* _WHAT THE EXERCISE ASKS_: Reproduce verbatim the rows below, from the one containing "Given: Click the Teilen link" through the one containing "Viewport: 1018px width, 476px", both included.

====

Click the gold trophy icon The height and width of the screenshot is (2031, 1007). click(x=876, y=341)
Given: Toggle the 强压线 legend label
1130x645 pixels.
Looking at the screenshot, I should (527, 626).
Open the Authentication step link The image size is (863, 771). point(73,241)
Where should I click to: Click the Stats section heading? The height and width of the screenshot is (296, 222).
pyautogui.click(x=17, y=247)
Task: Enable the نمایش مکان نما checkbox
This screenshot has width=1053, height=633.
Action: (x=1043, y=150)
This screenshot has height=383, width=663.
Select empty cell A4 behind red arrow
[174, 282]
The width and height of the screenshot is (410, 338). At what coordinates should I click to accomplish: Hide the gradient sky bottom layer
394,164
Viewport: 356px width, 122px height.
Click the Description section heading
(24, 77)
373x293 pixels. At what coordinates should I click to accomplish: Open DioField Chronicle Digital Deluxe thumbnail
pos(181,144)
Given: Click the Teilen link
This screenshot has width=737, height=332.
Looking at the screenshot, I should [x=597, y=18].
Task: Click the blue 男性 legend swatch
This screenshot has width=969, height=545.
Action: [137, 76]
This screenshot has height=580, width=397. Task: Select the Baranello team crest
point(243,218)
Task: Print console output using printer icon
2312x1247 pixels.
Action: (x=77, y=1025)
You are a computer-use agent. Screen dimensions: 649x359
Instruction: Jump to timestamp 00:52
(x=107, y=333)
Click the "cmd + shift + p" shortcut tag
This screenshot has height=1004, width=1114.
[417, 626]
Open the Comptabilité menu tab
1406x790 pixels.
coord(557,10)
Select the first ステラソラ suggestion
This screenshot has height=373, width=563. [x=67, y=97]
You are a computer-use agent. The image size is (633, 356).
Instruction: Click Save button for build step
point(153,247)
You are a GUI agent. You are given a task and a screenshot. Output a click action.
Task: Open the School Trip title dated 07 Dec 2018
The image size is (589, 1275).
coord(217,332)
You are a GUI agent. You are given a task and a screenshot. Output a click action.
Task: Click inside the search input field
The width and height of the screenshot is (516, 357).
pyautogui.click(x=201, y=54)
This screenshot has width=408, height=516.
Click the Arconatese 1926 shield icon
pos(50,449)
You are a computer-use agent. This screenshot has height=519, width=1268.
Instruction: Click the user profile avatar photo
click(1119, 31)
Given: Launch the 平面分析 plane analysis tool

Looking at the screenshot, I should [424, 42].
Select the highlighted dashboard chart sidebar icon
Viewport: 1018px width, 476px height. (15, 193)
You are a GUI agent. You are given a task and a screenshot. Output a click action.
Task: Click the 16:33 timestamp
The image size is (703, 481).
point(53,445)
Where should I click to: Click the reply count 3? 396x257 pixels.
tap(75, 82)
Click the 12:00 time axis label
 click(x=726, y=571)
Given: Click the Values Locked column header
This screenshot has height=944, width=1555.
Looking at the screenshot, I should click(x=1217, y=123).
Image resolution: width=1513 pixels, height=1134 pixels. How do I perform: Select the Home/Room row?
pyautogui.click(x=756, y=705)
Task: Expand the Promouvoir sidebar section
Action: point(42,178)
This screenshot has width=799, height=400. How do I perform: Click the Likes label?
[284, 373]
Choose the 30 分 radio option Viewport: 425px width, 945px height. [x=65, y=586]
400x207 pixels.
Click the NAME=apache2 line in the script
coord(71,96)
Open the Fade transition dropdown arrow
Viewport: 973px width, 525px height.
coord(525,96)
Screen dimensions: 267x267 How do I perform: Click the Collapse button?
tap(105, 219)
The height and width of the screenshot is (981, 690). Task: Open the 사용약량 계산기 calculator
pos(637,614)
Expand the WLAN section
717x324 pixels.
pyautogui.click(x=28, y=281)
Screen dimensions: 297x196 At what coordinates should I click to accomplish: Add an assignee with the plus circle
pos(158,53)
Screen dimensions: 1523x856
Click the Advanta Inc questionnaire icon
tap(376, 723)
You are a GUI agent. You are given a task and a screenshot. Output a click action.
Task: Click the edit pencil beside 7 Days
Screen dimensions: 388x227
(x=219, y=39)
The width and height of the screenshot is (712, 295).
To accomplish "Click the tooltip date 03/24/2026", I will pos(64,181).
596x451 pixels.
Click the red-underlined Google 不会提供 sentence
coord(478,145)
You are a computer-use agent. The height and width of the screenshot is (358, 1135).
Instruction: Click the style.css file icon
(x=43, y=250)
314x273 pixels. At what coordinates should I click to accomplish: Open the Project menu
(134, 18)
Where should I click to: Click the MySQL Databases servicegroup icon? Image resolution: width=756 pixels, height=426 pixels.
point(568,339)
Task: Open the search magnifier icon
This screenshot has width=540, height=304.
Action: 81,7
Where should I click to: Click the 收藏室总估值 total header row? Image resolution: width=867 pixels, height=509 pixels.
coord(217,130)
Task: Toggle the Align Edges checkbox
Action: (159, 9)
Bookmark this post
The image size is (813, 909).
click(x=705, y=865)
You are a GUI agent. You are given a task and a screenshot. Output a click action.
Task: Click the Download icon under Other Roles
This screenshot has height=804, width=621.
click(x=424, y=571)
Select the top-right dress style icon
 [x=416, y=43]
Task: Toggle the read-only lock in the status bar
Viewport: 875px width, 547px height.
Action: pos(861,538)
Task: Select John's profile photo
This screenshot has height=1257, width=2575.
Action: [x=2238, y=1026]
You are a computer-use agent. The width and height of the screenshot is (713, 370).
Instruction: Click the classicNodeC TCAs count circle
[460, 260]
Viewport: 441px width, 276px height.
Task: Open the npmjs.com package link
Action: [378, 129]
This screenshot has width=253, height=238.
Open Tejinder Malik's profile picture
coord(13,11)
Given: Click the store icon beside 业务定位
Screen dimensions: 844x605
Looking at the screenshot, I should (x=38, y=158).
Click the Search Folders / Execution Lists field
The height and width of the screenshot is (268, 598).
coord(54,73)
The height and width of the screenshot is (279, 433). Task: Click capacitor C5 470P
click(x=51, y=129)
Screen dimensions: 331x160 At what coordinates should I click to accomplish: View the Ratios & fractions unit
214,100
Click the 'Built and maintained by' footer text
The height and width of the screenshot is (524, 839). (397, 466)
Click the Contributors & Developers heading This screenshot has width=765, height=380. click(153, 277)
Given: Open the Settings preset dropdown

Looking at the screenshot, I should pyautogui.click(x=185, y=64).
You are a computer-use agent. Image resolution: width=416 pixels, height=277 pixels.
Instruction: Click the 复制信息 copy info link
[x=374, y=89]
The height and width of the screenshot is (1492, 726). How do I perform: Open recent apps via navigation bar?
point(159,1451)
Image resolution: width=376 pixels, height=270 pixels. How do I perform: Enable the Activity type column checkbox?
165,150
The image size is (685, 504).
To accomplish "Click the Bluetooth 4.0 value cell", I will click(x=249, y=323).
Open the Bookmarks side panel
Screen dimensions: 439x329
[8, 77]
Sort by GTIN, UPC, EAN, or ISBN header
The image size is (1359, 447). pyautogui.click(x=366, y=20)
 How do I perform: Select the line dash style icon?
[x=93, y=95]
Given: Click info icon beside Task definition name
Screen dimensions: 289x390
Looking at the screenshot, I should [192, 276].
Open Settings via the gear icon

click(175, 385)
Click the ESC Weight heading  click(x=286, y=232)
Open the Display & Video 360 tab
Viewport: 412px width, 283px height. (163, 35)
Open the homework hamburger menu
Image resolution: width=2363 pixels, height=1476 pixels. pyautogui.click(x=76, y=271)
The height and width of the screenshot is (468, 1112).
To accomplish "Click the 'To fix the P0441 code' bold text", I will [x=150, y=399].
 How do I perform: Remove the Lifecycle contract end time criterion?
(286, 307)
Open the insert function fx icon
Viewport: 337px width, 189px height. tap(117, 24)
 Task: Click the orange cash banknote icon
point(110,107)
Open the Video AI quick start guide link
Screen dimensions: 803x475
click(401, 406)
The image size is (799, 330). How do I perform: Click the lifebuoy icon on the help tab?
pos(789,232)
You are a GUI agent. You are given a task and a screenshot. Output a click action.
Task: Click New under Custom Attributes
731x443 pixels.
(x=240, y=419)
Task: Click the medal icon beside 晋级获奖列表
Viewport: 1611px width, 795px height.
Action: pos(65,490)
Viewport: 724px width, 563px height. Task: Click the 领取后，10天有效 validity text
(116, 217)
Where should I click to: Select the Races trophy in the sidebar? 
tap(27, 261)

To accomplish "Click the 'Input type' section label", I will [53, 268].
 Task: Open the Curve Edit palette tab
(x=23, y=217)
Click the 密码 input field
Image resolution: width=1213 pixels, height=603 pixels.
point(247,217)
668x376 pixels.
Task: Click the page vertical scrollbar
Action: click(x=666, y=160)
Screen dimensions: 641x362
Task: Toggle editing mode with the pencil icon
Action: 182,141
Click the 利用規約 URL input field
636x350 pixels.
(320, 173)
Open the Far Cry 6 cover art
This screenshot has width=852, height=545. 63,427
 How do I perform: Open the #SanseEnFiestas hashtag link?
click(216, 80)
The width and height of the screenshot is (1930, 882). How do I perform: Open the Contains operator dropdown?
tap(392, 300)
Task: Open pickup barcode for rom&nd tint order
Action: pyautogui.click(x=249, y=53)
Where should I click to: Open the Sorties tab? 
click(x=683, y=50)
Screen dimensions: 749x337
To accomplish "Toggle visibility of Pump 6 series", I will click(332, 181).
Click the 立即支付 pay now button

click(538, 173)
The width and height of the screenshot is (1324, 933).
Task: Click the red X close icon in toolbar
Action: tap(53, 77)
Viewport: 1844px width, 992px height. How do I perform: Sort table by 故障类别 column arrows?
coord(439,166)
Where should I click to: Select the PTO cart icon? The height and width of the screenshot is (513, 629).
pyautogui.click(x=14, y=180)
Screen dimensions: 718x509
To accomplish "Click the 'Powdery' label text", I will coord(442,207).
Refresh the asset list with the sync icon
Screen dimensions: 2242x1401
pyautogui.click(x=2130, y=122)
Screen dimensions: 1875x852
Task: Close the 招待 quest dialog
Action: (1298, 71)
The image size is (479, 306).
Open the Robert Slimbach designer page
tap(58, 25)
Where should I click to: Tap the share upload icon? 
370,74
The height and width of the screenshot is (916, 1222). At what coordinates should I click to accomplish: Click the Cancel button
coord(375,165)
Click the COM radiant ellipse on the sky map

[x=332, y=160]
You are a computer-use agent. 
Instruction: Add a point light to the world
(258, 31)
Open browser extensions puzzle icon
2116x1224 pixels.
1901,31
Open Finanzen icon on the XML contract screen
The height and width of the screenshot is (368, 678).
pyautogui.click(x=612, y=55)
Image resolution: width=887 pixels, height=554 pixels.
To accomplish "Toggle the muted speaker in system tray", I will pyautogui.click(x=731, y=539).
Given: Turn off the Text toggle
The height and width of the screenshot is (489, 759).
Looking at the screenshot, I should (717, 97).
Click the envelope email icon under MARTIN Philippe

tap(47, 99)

====

* _RESULT_:
Given: Click the Teilen link
This screenshot has width=737, height=332.
Looking at the screenshot, I should [x=597, y=18].
Task: Click the blue 男性 legend swatch
This screenshot has width=969, height=545.
Action: [137, 76]
This screenshot has height=580, width=397. Task: Select the Baranello team crest
point(243,218)
Task: Print console output using printer icon
2312x1247 pixels.
Action: (x=77, y=1025)
You are a computer-use agent. Screen dimensions: 649x359
Instruction: Jump to timestamp 00:52
(x=107, y=333)
Click the "cmd + shift + p" shortcut tag
This screenshot has height=1004, width=1114.
[417, 626]
Open the Comptabilité menu tab
1406x790 pixels.
coord(557,10)
Select the first ステラソラ suggestion
This screenshot has height=373, width=563. [x=67, y=97]
You are a computer-use agent. The image size is (633, 356).
Instruction: Click Save button for build step
point(153,247)
You are a GUI agent. You are given a task and a screenshot. Output a click action.
Task: Open the School Trip title dated 07 Dec 2018
The image size is (589, 1275).
coord(217,332)
You are a GUI agent. You are given a task and a screenshot. Output a click action.
Task: Click inside the search input field
The width and height of the screenshot is (516, 357).
pyautogui.click(x=201, y=54)
This screenshot has width=408, height=516.
Click the Arconatese 1926 shield icon
pos(50,449)
You are a computer-use agent. This screenshot has height=519, width=1268.
Instruction: Click the user profile avatar photo
click(1119, 31)
Given: Launch the 平面分析 plane analysis tool

Looking at the screenshot, I should [424, 42].
Select the highlighted dashboard chart sidebar icon
Viewport: 1018px width, 476px height. (15, 193)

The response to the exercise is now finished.